STATED TASK
Extract the lines below word for word, omitting the pictures from your answer.

RECORD EXTRACTS
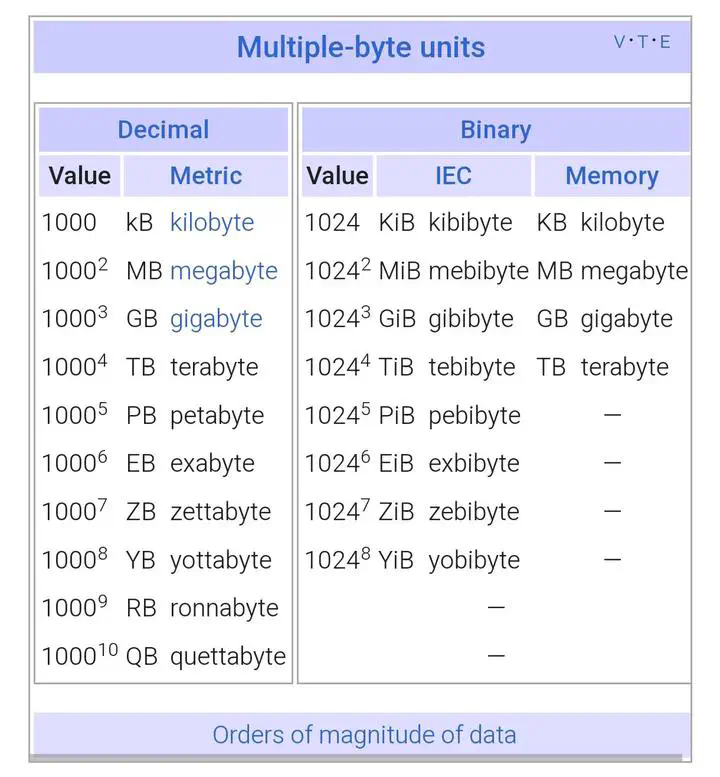Select the yottabyte text in Decimal table
This screenshot has width=720, height=777.
click(x=220, y=559)
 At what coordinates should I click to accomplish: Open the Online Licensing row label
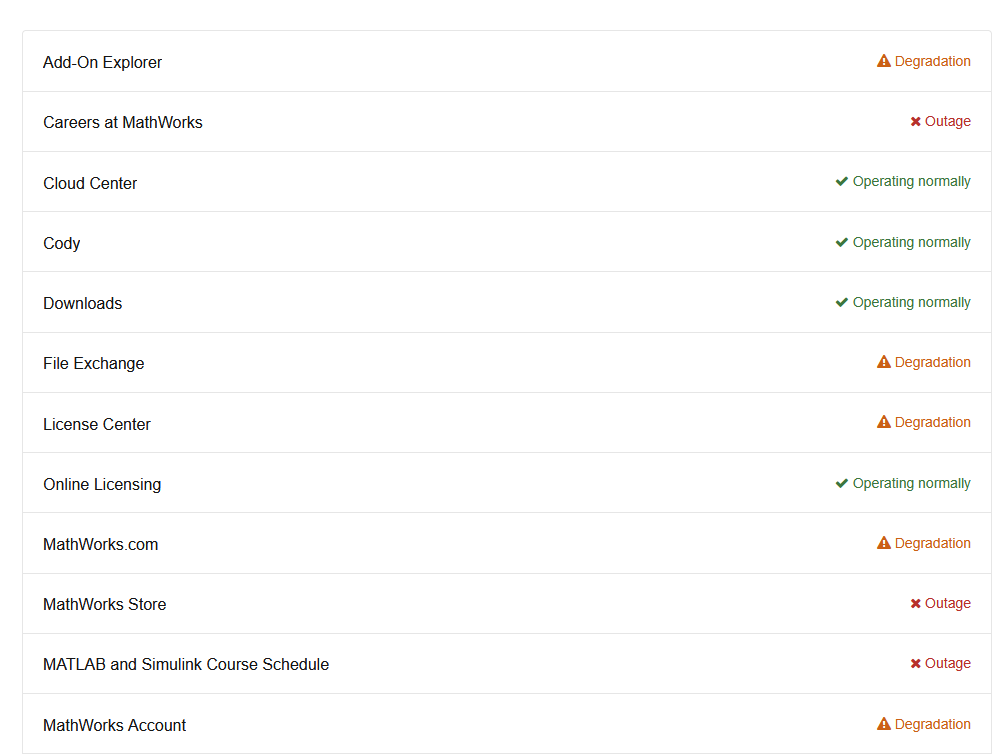pos(102,484)
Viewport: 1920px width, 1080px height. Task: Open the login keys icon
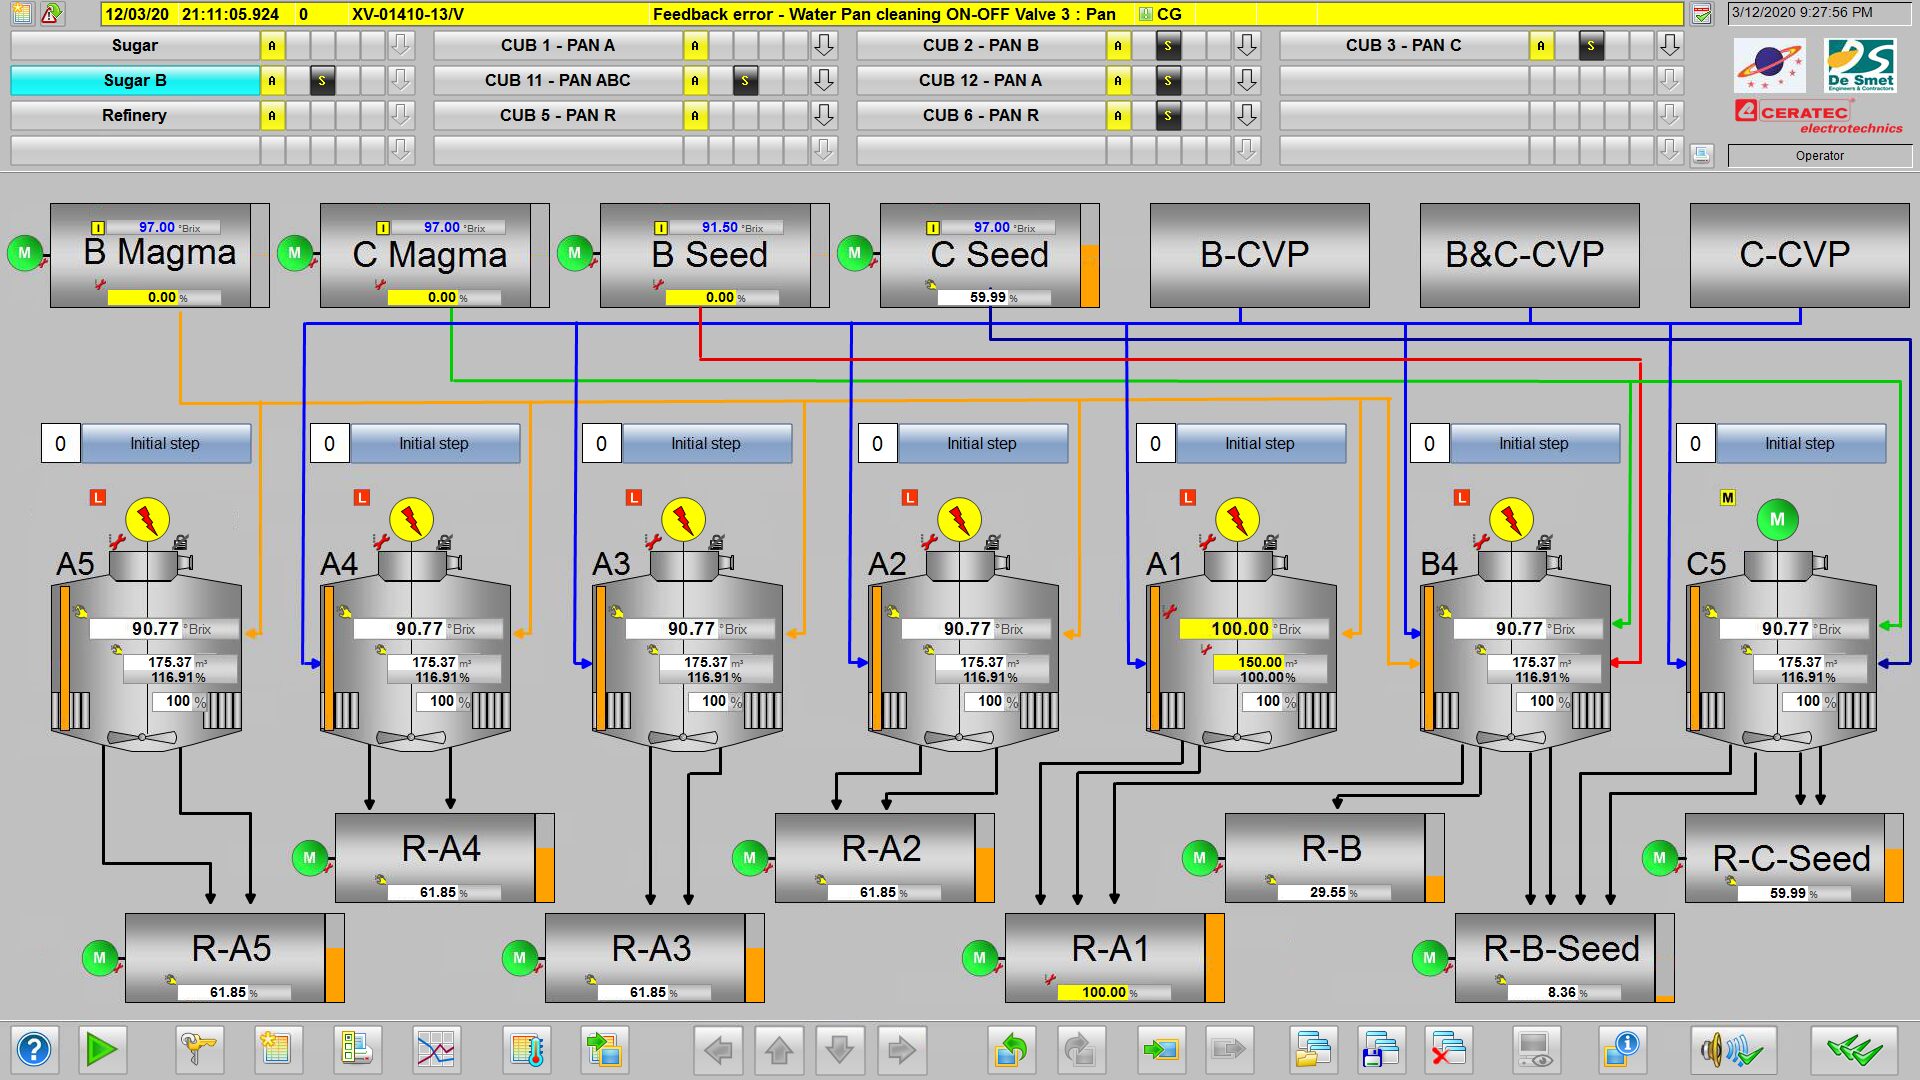click(x=197, y=1050)
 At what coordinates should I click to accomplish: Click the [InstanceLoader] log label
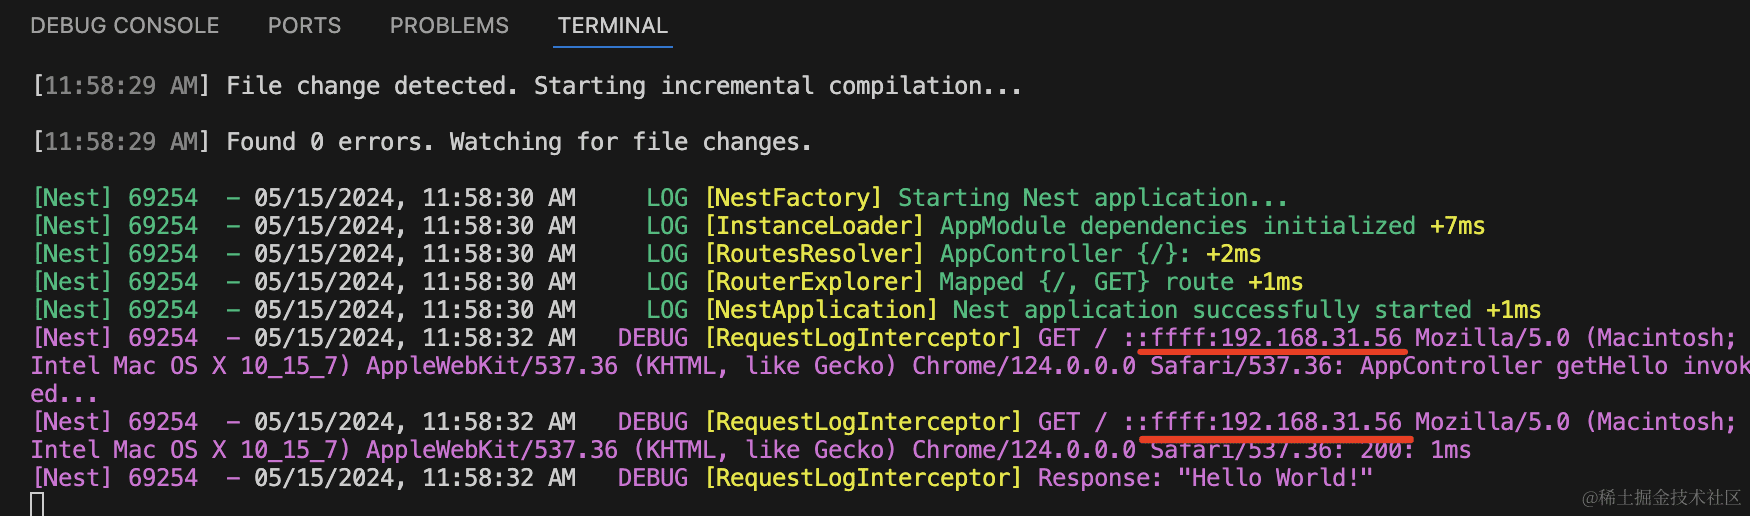coord(815,226)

SOLVED PROBLEM
Select the yottabyte text in Decimal table
This screenshot has width=720, height=777.
click(x=220, y=559)
 At what coordinates should I click to accomplish: Open the Online Licensing row label
pos(102,484)
Viewport: 1920px width, 1080px height. Task: Open the login keys icon
click(x=197, y=1050)
 At what coordinates should I click to accomplish: Click the [InstanceLoader] log label
coord(815,226)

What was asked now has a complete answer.